Claimed Zero Day exploit in Samba.
michael.s.gilbert at gmail.com
Fri Feb 5 14:37:01 MST 2010
On Fri, 05 Feb 2010 16:18:59 -0500, simo wrote:
> On Fri, 2010-02-05 at 16:10 -0500, Michael Gilbert wrote:
> > On Fri, 5 Feb 2010 12:46:06 -0800, Jeremy Allison wrote:
> > > On Fri, Feb 05, 2010 at 03:48:37PM -0500, Michael Gilbert wrote:
> > > >
> > > > in your original description, you stated that "wide links = no" will
> > > > generate an "access denied" error when a "wide link" is accessed;
> > > > however, you didn't mention that creation of "wide links" is also
> > > > prevented. if this is true, then that is a very satisfactory
> > > > solution.
> > >
> > > No, it's actually incorrect. If "wide links = no", then no
> > > one can ever access anything off share, and so UNIX symlinks
> > > should be allowed to point to anywhere they like, as UNIX
> > > clients will follow them locally, not on the server.
> > >
> > > > however, i think that the prevention code itself already
> > > > solves the root of the issue, and enabling that by default would fully
> > > > solve the problem.
> > >
> > > Nope - see above :-).
> > >
> > > > i can understand giving the local administrator this capability.
> > > > however, i don't see the need for remote users to have such authority
> > > > (although any enlightenment would be very much appreciated).
> > >
> > > Imagine an app running on a Linux client that needs a symlink
> > > to /usr/local/lib inside it's filespace (don't know why, but
> > > it might :-). If that app is run off a CIFSFS share creating
> > > the /usr/local/lib symlink would fail with "wide links = no",
> > > which is not what you want.
> > that's a very good example. would it be wrong to dictate that local
> > paths must be hardcoded, rather than symlinked
> hardcoded to what ?
i.e. the app would have to always make use of /usr/local/lib, rather
> > (or manually symlinked by the samba server administrator)?

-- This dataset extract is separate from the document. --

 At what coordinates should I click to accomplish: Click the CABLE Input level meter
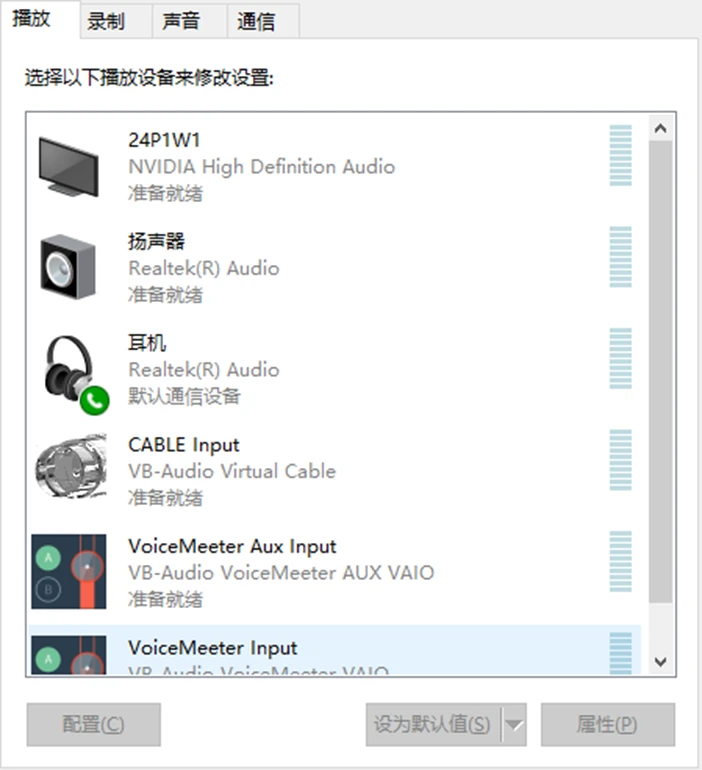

> what would be advantage except making the life of a user harder when an
> application that needs to create a symlink breaks ?
> Remember that creating a symlink is not a problem, with wide links = no
> it is not followed in any case.
the problem is that some users will need to set "wide links = yes", and
will be forced to leave themselves vulnerable to this issue.